Patients with diabetes mellitus (DM), which is a key factor in the development of kidney diseases, are increasingly competing for limited healthcare resources. Diabetic kidney disease (DKD) remains a significant cause of end-stage renal failure in the patients of many countries and is also associated with a high risk of cardiovascular pathology and mortality. The variety of clinical phenotypes of DKD in patients with type 2 diabetes mellitus (DM2) occurring due to a variety of pathogenetic factors and the characteristics of the evolution of complications under the influence of contemporary therapeutic methods, has been a special subject of discussion in recent years. Optimal control of the level of glycaemia and hypertension and timely blockade of the renin–angiotensin–aldosterone system do not provide sufficient protection for the kidneys.
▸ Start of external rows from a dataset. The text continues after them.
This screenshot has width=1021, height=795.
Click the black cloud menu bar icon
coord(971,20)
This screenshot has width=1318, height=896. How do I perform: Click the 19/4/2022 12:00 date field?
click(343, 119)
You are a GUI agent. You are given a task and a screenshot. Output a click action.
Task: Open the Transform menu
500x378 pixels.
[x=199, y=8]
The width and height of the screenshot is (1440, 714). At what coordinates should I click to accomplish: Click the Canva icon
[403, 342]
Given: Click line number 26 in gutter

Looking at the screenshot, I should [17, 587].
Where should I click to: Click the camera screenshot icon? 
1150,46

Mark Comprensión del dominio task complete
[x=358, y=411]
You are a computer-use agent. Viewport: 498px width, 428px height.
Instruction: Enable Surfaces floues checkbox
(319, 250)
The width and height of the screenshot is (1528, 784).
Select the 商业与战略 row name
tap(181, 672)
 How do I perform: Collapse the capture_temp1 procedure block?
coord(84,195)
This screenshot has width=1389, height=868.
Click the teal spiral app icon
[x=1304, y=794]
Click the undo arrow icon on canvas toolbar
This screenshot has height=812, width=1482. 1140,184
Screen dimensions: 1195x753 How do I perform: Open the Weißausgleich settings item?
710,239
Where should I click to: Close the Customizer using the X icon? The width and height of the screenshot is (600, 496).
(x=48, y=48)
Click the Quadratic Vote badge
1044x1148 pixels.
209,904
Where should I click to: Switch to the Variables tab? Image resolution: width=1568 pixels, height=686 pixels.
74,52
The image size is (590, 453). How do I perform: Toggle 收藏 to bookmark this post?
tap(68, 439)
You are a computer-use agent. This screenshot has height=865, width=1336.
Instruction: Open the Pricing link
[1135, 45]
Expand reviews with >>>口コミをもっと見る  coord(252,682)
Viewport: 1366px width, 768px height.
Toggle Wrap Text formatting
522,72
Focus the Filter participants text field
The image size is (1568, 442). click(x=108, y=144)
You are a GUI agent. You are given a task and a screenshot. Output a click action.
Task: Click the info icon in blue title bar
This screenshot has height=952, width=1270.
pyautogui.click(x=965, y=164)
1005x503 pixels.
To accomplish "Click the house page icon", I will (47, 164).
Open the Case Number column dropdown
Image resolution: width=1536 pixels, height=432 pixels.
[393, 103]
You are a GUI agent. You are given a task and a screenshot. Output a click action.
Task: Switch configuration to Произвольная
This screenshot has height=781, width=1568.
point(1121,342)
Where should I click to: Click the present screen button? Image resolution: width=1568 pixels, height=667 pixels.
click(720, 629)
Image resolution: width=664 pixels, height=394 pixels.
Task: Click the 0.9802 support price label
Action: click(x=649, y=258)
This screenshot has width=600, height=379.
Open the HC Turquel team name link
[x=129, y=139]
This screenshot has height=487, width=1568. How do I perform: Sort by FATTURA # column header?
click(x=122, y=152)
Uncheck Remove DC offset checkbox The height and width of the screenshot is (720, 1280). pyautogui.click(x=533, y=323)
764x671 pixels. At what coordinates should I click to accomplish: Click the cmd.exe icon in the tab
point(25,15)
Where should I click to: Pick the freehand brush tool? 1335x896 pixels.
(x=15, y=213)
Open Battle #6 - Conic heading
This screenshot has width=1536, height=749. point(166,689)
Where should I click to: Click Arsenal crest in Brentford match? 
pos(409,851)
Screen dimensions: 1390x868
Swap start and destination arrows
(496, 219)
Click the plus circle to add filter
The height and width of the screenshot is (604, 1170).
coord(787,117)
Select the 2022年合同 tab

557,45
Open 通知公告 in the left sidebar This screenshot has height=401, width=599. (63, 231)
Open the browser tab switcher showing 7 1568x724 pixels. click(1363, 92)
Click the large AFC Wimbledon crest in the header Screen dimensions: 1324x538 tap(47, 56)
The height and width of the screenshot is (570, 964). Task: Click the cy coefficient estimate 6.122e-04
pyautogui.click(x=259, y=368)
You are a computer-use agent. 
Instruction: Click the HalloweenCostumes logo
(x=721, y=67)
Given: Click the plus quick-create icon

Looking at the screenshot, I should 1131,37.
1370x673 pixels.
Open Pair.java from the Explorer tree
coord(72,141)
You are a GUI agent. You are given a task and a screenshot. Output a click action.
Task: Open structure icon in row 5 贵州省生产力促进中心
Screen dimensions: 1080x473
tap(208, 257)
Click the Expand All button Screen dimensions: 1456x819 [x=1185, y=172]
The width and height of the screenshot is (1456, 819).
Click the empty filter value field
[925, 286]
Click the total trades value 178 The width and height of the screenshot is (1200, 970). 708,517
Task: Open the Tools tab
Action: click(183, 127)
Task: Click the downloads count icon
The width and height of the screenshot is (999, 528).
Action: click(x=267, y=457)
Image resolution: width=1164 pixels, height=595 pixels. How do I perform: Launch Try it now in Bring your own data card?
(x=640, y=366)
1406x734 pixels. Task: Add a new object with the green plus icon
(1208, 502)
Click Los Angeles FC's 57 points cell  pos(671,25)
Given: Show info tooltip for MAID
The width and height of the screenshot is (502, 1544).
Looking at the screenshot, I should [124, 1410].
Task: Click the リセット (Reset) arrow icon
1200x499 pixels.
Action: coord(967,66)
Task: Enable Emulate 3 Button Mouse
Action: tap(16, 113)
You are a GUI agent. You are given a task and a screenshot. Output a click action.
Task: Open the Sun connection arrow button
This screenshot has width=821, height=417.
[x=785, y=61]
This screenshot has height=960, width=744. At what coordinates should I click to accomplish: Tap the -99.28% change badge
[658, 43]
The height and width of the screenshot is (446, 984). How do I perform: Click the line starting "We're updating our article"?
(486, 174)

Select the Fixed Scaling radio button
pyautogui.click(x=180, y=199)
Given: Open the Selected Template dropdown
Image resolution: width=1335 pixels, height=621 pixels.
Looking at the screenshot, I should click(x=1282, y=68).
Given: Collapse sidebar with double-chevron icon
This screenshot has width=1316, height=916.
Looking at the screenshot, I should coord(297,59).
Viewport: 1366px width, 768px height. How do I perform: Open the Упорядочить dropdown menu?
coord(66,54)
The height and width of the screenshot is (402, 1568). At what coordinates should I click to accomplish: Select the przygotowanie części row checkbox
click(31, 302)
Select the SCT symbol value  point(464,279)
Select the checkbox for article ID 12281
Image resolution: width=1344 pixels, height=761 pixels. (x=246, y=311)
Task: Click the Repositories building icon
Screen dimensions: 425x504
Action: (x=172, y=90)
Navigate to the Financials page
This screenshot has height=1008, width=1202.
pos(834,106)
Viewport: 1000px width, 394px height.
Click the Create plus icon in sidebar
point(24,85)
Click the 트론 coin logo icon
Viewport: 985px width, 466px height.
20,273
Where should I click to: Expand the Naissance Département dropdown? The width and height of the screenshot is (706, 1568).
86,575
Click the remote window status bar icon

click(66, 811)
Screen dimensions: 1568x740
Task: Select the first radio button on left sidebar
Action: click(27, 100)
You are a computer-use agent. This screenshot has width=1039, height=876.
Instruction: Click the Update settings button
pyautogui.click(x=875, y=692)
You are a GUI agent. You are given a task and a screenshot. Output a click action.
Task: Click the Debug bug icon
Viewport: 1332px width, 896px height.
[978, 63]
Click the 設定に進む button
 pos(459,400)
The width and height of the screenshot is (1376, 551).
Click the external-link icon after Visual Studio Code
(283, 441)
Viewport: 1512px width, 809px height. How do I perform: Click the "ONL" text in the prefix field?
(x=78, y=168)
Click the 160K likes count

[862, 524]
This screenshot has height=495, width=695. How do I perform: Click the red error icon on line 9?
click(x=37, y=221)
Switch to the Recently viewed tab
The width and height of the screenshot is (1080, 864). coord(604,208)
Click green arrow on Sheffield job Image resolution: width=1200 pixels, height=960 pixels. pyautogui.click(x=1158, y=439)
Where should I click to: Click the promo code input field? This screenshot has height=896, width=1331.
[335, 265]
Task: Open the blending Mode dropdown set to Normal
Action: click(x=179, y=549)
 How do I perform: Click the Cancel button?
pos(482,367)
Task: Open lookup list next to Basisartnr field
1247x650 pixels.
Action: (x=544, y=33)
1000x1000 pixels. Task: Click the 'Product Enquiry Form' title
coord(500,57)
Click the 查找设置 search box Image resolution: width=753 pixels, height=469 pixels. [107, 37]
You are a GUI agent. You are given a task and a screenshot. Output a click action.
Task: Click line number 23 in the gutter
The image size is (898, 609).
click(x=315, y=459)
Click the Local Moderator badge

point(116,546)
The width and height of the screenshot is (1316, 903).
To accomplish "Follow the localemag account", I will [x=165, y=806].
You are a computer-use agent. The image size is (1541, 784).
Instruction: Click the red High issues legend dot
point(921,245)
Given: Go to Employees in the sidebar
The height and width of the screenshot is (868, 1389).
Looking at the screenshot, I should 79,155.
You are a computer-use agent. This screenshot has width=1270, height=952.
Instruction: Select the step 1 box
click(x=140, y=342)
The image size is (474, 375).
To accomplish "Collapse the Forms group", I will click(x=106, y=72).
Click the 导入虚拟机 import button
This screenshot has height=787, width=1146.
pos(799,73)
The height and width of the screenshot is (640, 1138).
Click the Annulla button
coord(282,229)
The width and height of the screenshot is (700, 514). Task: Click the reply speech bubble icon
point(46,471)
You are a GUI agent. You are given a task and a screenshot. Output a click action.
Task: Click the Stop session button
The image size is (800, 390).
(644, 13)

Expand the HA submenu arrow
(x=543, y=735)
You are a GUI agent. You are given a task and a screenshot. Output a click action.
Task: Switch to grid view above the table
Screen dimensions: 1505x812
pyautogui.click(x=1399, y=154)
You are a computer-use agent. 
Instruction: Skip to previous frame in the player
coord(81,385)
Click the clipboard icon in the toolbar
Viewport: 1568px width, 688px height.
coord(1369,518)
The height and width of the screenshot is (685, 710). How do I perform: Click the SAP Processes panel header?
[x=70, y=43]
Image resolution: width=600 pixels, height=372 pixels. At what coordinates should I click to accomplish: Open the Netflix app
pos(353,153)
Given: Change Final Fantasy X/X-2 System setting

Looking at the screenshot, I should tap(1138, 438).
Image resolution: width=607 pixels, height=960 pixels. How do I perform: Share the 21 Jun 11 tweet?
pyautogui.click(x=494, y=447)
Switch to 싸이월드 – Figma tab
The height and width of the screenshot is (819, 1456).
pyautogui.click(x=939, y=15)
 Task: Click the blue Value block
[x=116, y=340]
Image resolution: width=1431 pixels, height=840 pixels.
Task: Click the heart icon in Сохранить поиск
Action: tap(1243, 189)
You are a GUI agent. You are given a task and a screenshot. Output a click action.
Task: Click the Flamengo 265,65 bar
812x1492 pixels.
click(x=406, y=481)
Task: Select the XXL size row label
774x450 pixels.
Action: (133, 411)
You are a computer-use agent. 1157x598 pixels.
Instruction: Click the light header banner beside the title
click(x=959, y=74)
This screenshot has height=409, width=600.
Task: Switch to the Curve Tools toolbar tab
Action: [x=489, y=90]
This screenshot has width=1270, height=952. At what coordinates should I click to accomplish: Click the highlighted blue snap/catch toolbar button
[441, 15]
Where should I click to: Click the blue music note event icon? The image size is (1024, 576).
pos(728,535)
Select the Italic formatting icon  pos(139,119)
Over the recent decade, the nephroprotective potential of a group of modern anti-hyperglycaemic agents, i.e., glucagon-like peptide 1 receptor agonists (GLP1 RA) has been actively discussed. GLP1 RA have proven to be quite effective in controlling glycaemia and metabolic syndrome components (weight, systolic blood pressure and lipid profile) and in significantly reducing the risk of the primary, three-component endpoint (major adverse cardiac events: cardiovascular death, nonfatal myocardial infarction and nonfatal stroke) according to large studies on cardiovascular safety. The renal effects of GLP1 RA are attributed to a wide range of direct and indirect effects of glucagon-like peptide-1 on renal structures and functions owing to their anti-inflammatory, anti-oxidant and anti-apoptotic properties.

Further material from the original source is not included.